Something that Thomas, over time, would understand with a certain philosophy:

“I earned much more for being second than for being first.

If I had won so many competitions, I would not have learned so much from people, "he

said when he was honored upon his retirement at Boston University.

Valeriy Brumel in Tokyo 1964.

Also at that time, marked by the cold war, the annual US-USSR athletic matches were a haven,

a touch of peace amid so much tension.

In 1962 they competed in that Stanford stadium, Brumel broke the world record with 2.26 meters and both teams left together, all their athletes paraded hand in hand, before the ovation of 70 thousand spectators.

Brumel, throughout his campaign, broke the world record six times to place it at 2m28, an astonishing mark in that decade and which he achieved in another confrontation with the United States, on July 21, 1963 at the Moscow stadium (Lenin at that time , Luzhniki in our days).

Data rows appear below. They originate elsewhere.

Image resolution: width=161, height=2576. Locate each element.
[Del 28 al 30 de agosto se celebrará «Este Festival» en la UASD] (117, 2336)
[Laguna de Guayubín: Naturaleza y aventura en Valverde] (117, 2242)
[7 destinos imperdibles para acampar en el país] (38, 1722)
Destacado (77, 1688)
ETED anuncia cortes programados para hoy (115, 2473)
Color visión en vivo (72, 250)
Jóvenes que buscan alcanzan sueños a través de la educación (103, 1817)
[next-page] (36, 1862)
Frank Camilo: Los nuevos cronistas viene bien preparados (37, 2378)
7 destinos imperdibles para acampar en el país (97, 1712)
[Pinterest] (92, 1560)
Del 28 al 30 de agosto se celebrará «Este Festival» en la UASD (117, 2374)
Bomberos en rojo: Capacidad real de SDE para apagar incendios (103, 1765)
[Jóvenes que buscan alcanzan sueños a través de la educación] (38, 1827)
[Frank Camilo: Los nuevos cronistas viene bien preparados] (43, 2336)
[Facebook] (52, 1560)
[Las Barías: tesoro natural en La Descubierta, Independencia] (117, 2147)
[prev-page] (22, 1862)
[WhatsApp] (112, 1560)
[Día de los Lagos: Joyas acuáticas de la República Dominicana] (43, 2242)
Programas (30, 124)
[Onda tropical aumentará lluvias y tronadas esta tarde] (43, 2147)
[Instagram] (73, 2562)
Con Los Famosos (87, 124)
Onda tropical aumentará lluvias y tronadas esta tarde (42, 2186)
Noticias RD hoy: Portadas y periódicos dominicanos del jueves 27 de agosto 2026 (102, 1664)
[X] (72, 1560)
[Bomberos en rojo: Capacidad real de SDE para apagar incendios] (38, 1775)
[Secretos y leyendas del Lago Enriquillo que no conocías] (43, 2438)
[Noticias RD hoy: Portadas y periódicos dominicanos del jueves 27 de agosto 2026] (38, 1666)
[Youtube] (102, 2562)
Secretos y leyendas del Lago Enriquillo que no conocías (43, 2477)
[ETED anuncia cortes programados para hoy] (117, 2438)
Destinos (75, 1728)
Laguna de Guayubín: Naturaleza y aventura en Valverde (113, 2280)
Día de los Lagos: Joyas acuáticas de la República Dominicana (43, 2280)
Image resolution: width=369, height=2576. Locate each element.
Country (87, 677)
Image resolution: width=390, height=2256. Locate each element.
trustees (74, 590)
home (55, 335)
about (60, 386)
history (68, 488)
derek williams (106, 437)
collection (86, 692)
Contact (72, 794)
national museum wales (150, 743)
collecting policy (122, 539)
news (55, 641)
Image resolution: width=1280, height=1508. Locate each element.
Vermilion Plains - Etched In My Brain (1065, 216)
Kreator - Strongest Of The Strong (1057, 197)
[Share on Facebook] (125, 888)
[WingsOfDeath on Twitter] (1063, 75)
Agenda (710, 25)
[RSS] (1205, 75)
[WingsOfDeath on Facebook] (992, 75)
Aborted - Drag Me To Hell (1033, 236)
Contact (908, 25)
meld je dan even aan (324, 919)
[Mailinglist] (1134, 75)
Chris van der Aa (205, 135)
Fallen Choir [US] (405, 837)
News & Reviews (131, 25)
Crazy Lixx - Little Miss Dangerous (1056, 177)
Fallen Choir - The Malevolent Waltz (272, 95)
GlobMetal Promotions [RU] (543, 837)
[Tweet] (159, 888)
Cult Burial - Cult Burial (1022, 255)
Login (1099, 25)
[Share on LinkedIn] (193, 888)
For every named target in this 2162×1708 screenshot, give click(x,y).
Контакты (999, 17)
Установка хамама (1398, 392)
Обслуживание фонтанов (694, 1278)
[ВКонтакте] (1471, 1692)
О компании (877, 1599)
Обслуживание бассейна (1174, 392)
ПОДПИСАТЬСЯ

The Tokyo Games offered, among its main dishes, the new Brumel-Thomas duel

, which lasted for several hours.

Both exceeded 2.18 meters and missed two centimeters higher, leaving the gold medal for the Soviet, who had needed only one attempt in the 2m16 against two of his rival.

The string of records and the Olympic gold made Brumel a symbol of Soviet sport, with a popularity at the height of Yashin or, even more, comparable to that of Yuri Gagarin ...

Brumel was born in Siberia, he

was the son of Ukrainian geologists

, who were transferred (cared for, actually) there when their country was invaded by the Nazis, in World War II.

After his victory in Tokyo, he was going to take 65 as a "sabbatical" when, in October, on a cold Moscow night, he collided with his motorcycle.

The fractures forced several operations, they could save his leg, but he did not jump again.

He graduated from sports psychology, attempted a career as a playwright, and wrote an opera based on his own life.

Valeriy Brumel died on January 26, 2003 in Moscow and is buried in the Novodevich Cemetery alongside several Russian heroes

.

John Thomas, Brumel's great rival.

Photo: archive

The Fosbury Flop

In the Olympic Games in Mexico, in 1968, the Americans regained the hegemony of the high jump

. But that moment was revolutionary for the specialty and not specifically because of the test result:

Dick Fosbury, the winner, used a surprising style

, taking the rod with his back. The experts initially doubted this technique but, from then on, it is the one used by all high jump specialists:

the popular Fosbury Flop

.

Brumel's world record was only beaten exactly half a century ago by another American, Pat Matzdorf, at 2.29 meters at Berkeley, although in reality a Chinese man named Ni Chi-Chin had achieved that same height a few months earlier: he was not homologated yet. that China was not yet integrated into the official athletics competitions or the Olympic Games.

The closest times of the high jump brought who was, probably, the most talented and notable of all the specialists:

the Cuban Javier Sotomayor

.

Only because of the boycott that the regime of his country decided with the Olympic Games in Los Angeles 1984 and Seoul 1988, the number of gold medals of the "Soto" in the Olympic events is not higher, he only has the one he obtained in Barcelona 92 , plus a second place finish at Sidney 2000.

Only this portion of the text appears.